Lizzie comes in and congratulates them, a smile in her voice that says she had known more than she let on. Jimmy doesn’t ask, just listens as she and Scott agree to call up Joel and Scott goes into the kitchen to warm up tacos for all of them. He doesn’t even open his eyes until Lizzie lifts him up—holy moly she’s strong—and carries him into the actual living room, places him gently on the much comfier sofa there. She tells him how proud she is of him, and sits with him in silence as he allows his brain to wander and secure itself in this space.
When Joel arrives Jimmy rouses himself from the half-sleep he’s managed to slip into.

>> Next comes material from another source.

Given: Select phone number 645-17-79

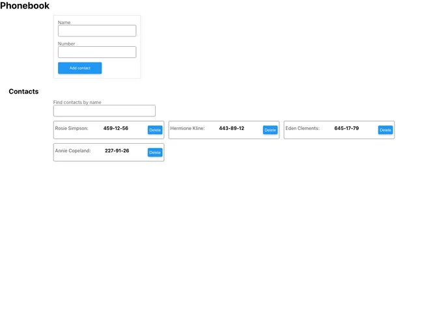Looking at the screenshot, I should pos(346,129).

The four of them hang out and eat tacos and watch Wheel of Fortune reruns, Joel laying in Lizzie’s lap as she plays with his hair, Scott pressed close enough to Jimmy that his presence is there and accessible but not too close for comfort.
It’s perfect. It’s a family.
“So, you like me,” Jimmy says quietly while Joel throws popcorn and yells at the player for guessing wrong. Scott smiles at him, nudges his shoulder.
“Yep. And you like me.”
A smile crosses Jimmy’s face. “Why didn’t you kiss me earlier, then? To shut me up while I rambled, like in the movies.”
Scott snorts. “That would have been incredibly inappropriate. Just kissing you, out of the blue, without consent? No.” He holds a hand out.
Jimmy takes it.
“When I kiss you, I want it to be at your pace,” Scott tells him seriously, shifting to face him. “I want you to feel happy and safe. Does that sound okay?”
Jimmy nods, and for a moment, he considers kissing him. He’s surrounded by friends—by family, he’s safe, and he’s happy. He’s so very extraordinarily happy.
And maybe it’s silly, but he doesn’t want a kiss to ruin that feeling. If he doesn’t like it, or he isn’t ready, or it’s overwhelming, he’ll lose the warm feeling in his chest that he gets when he gazes around the room at what his life has become. He could feel sick, scared, or just generally uncomfortable and this wonderful night would end early.
There’s a chance that it would be nice. There’s a chance that it would make everything that much better.
But over the course of his life, Jimmy’s come to understand that he’s never had good luck when it comes to chances. And this moment is so perfect that he can’t quite be convinced that anything would make it better.
So instead, he ever-so-slowly rests his head on Scott’s chest, ever-so-slowly pulls Scott’s arm around him, and ever-so-slowly lets his eyes flutter shut. For once, he isn’t thinking of all the many things that could go wrong. He’s just purely happy, for the first time in years.
Scott sighs contentedly, releases Jimmy for a moment to pull the couch blanket over them cozily. 
He’s safe. He’s happy. A lot of things have changed quite suddenly, but nothing else has to right now. He can take this as slowly as he wants—Scott isn’t going anywhere. His family isn’t going anywhere.
And if he has anything to say about it, Jimmy isn’t going anywhere either.